Esto será parte del soporte que estará detrás de este blog, aunque no valga para todos los posts que ahí tendrán lugar. Ya que intentaré tocar una serie de temas de mi interés, desde los académicos hasta otros más light. Sólo espero que el estilo informal y breve del blog (algo que es un reto para mi) me permita hacer esto sin desmedro del contenido.

Con respecto a esto, algo que debo mencionar es que este blog fue creado hace ya tiempo; sin embargo, recién ahora empezaré a colgar posts. La razón de esto es que esperaba que fuera un motivo para motivarme a investigar más de los temas a tratar; esperaba poder pequeñas citas de textos alguna vez leidos, lo que crearía algo así como un blog de “mini ensayos”. Por esto guardaba mis borradores en mi PC con la intención de irlos perfeccionando y luego publicarlos. Pero el tiempo me mostró que en realidad no podría hacer tal cosa. Primero, porque las otras actividades consumen mucho tiempo; segundo, porque, como un par de amigos me dijeron desde el inicio, un blog es algo más informal, más “tranqui”, sólo para colocar algunos lineamiantos. Siempre tuvieron razón y eso es lo que intentaré hacer. Espero, además, que esto me ayude a perder ese miedo que me embarga al estar frente a la hoja en blanco cada vez que tengo que empezar a escribir un ensayo, o, peor aún, cuando pienso en la elaboración de mi tesis. He sido siempre un gran procrastinator, lo cual me ha costado el hacer ensayos en los que no terminaba de aprovechar ni en su mitad la bibliografía que había consultado por falta de tiempo. Supongo que el truco consistirá en empezar a escribir sin tanto miedo, para que luego, tampoco tenga mucho miedo de borrar secciones enteras para reemplazarlas por algo mejor. Es decir, trataré de que esto sea un ejercicio para cambiar el modelo de “evaluar – planificar – reevaluar – andar” por el de “evaluar – andar – reevaluar – desandar – reandar”.

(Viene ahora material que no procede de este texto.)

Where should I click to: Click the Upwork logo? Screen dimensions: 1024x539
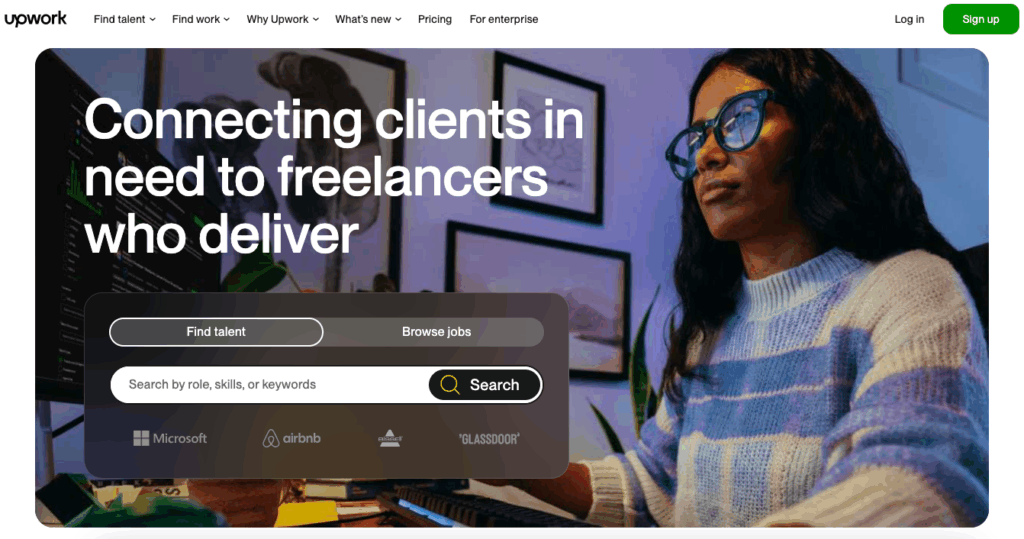point(35,19)
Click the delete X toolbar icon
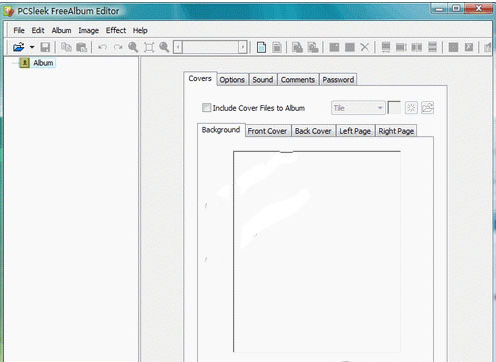This screenshot has width=496, height=362. point(365,47)
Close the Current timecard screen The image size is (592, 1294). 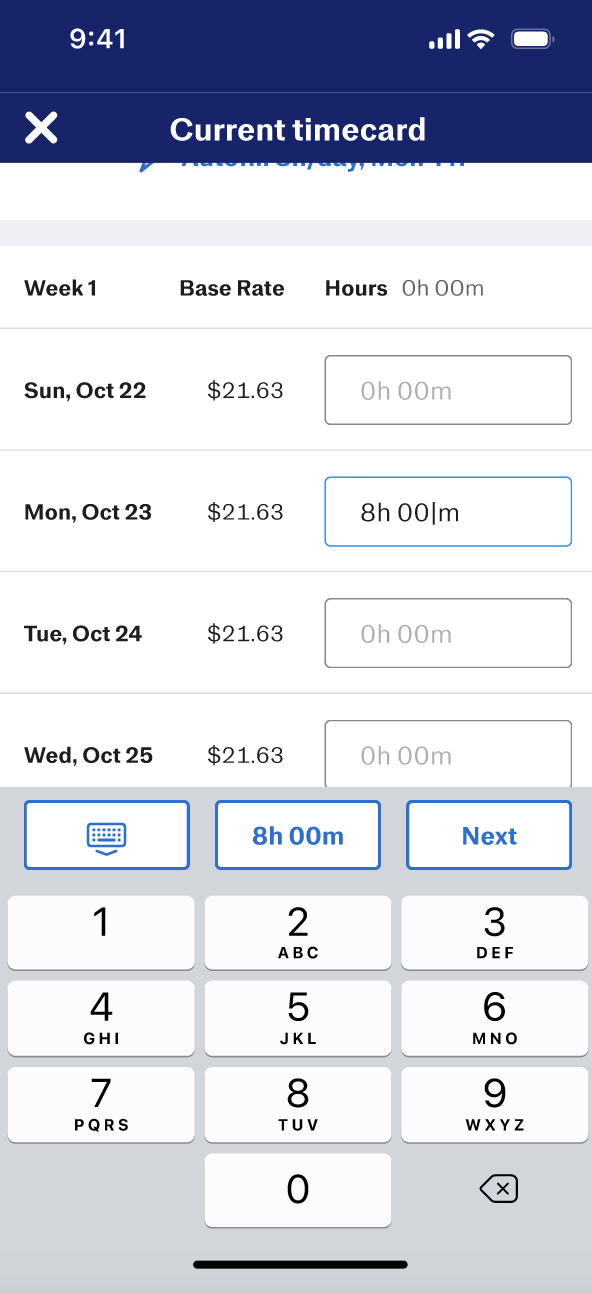click(41, 128)
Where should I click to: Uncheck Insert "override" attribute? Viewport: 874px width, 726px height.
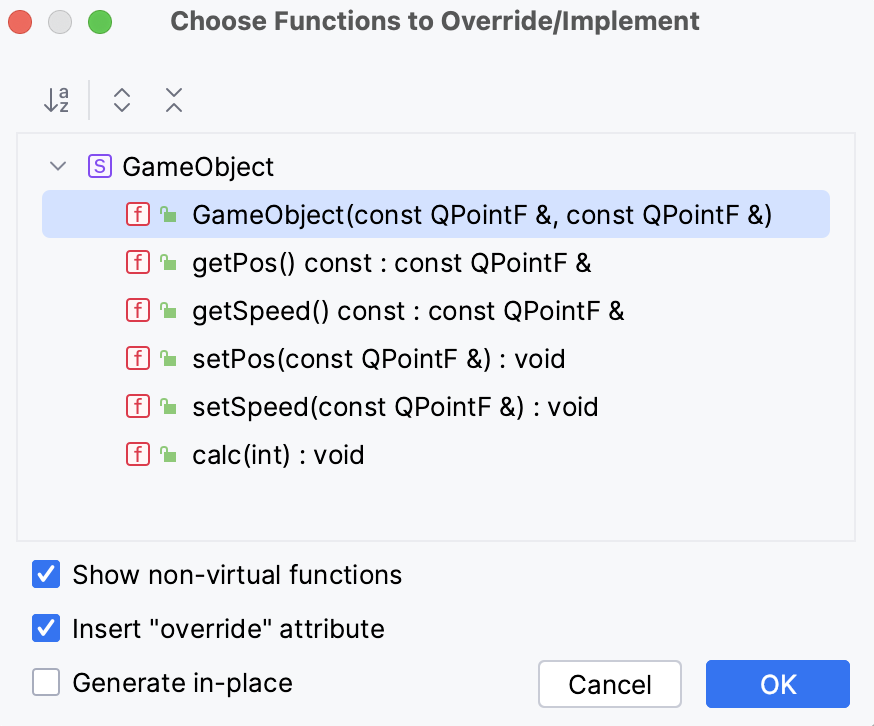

Quisiera agradecer finalmente a algunas personas sin las cuales este blog nunca habría existido. Brevemente, a Daniel Luna (que tiene el blog no auspiciado más continuamente renovado que conozco) con quien hablé de esto y me dio ánimos; a Eduardo Marisca (que tiene el blog -tampoco auspiciado- con más posts que conozco) a quien en algunas oportunidades escuché nombrar las que para él eran las virtudes de tener un blog; a Martín Valdez, cuyo blog es, si mal no recuerdo, el único que he comentado; a Raúl Zegarra, quien, a pesar de tener la costumbre de tener posts tan grandes que deben dividirse en 3 o 4 partes, me ha mostrado cómo se puede intentar modificar lo visto en aulas con algo más “para público en general” como es un blog. Otras personas ligadas directa o indirectamente a los blogs como Dahiana Alfaro, Roxana Escobar, Susana Cabanillas, Víctor Krebs, entre otros, son también personas a las que agradezco.